* Assigned task
Each entry below is to be returned exactly, with any pictures left out.

Dataset records Start Marker

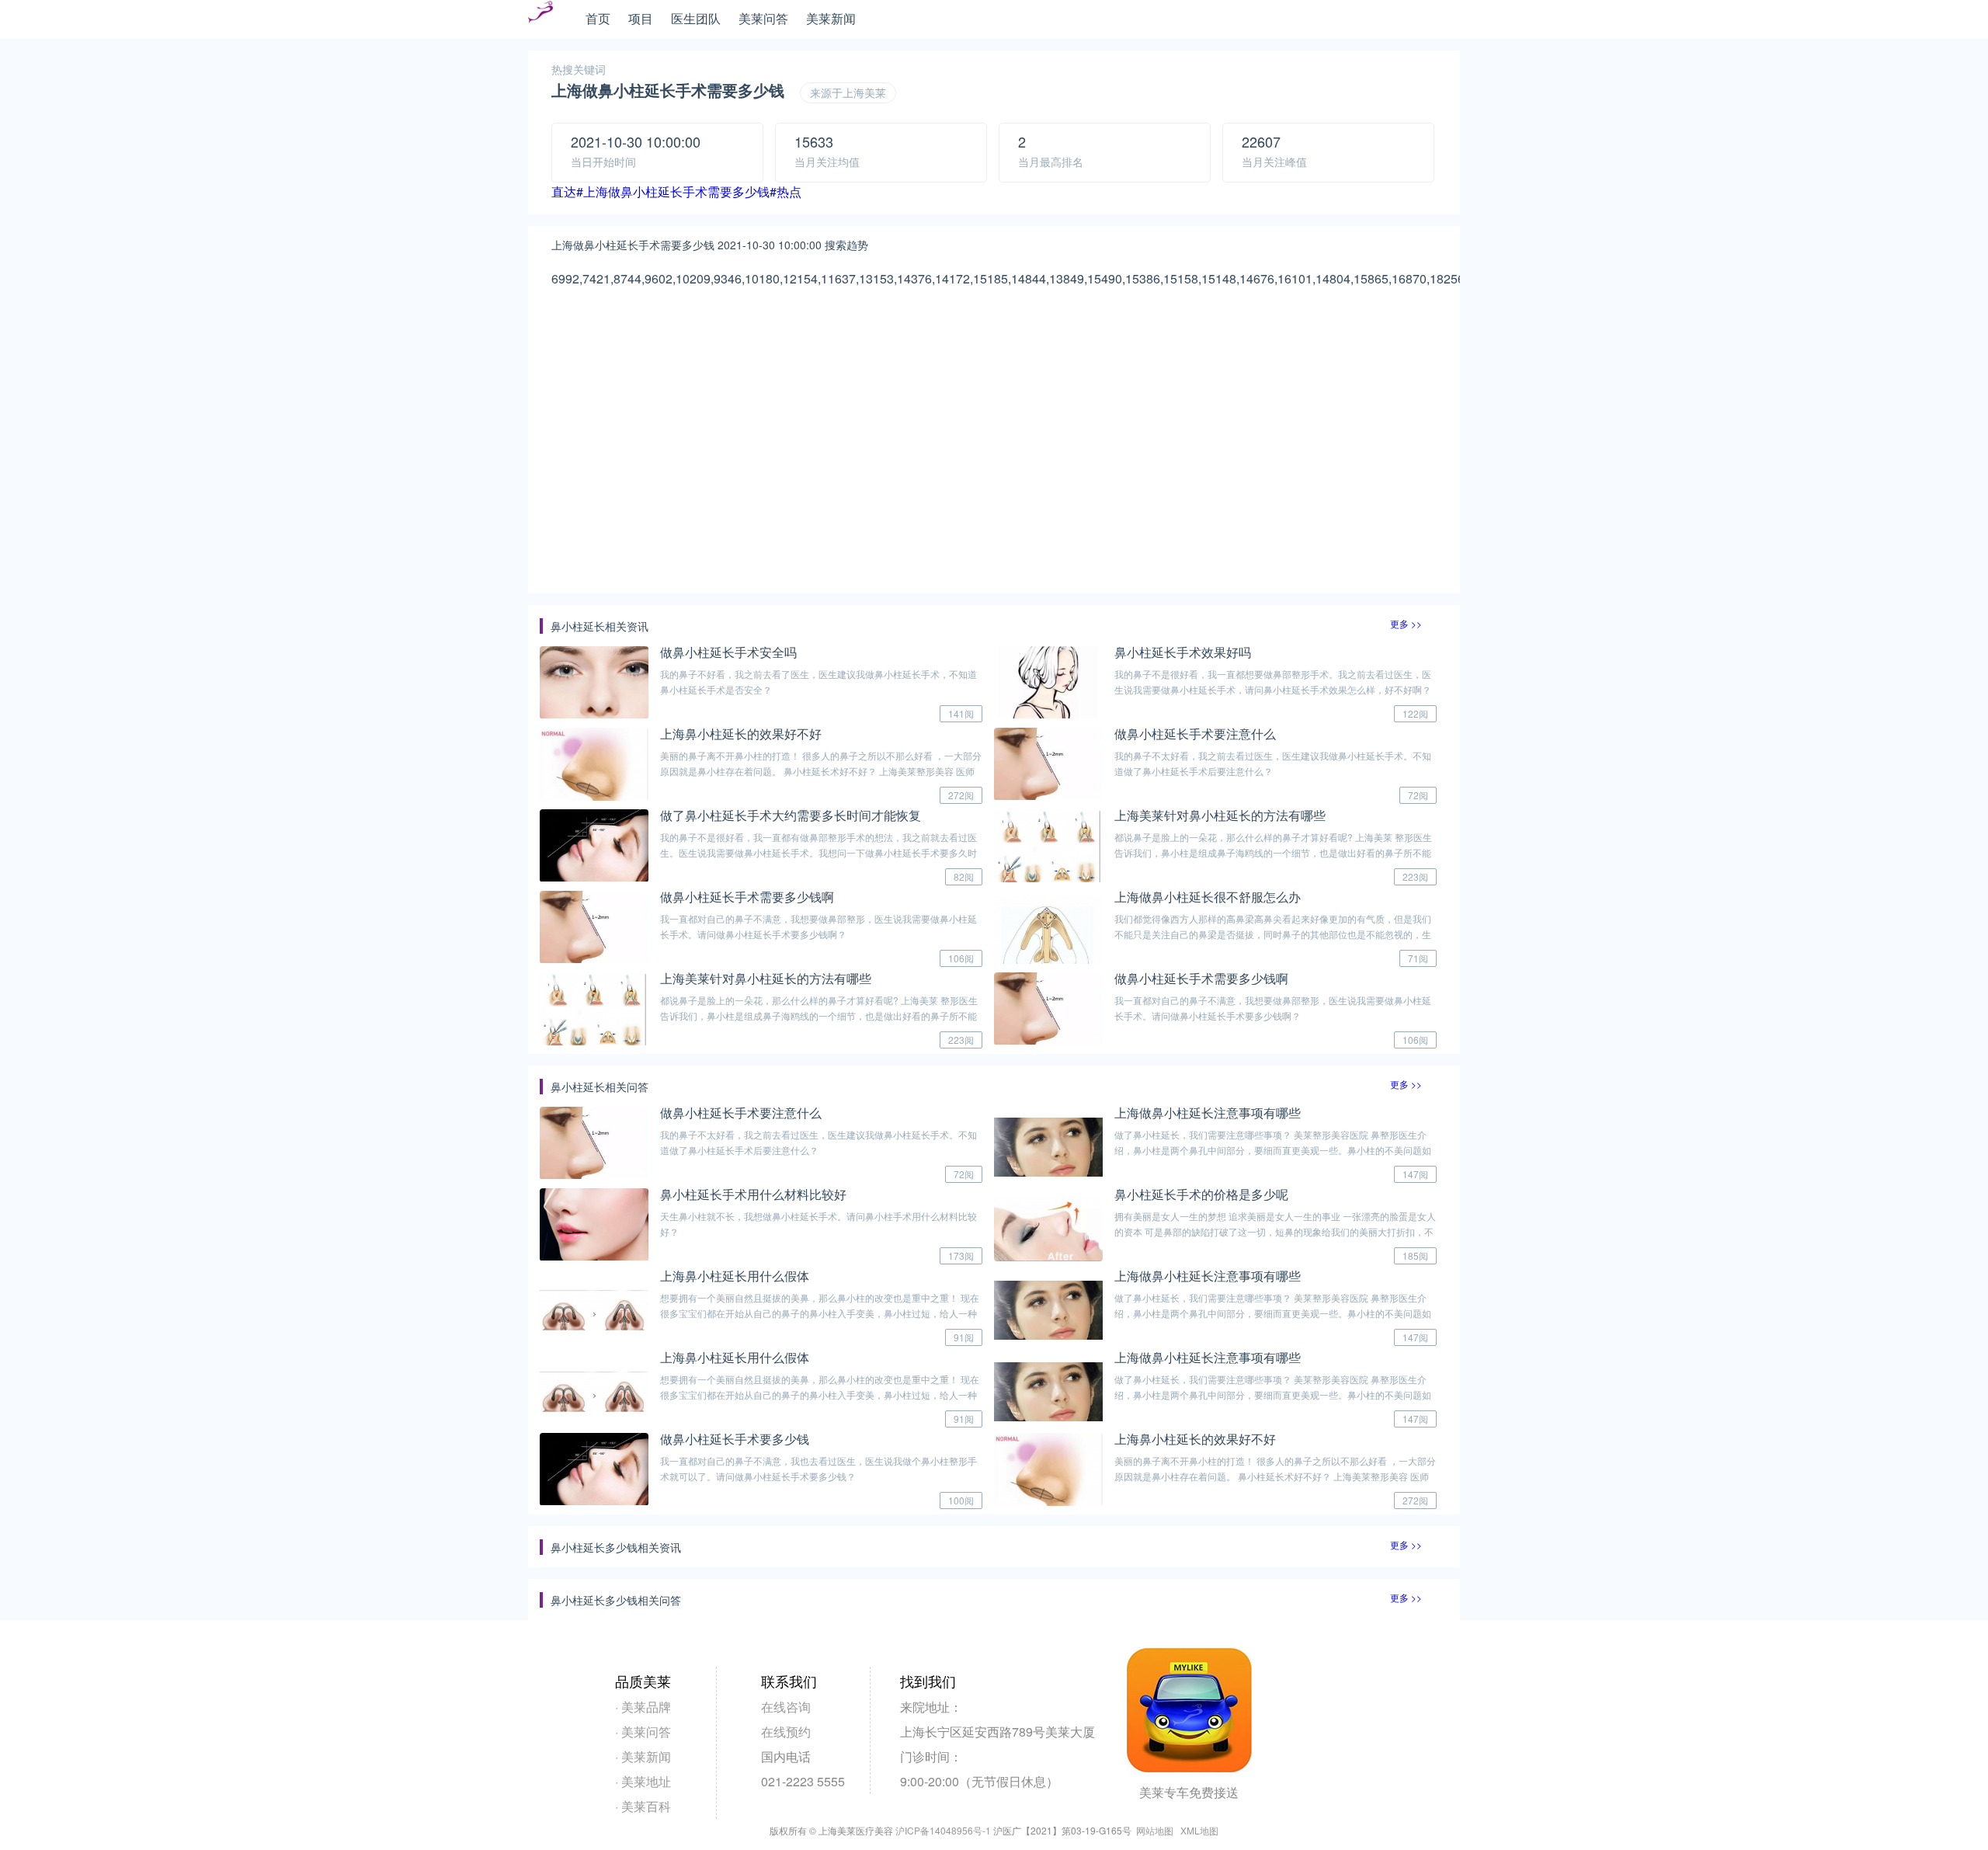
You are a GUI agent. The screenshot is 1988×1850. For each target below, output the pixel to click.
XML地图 (1199, 1830)
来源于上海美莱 (848, 92)
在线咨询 (786, 1707)
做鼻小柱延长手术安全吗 (728, 652)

Dataset records End Marker

* Written reply
You are a GUI agent. The screenshot is 1988×1850. For each target below, output the pixel to click.
XML地图 (1199, 1830)
来源于上海美莱 (848, 92)
在线咨询 (786, 1707)
做鼻小柱延长手术安全吗 (728, 652)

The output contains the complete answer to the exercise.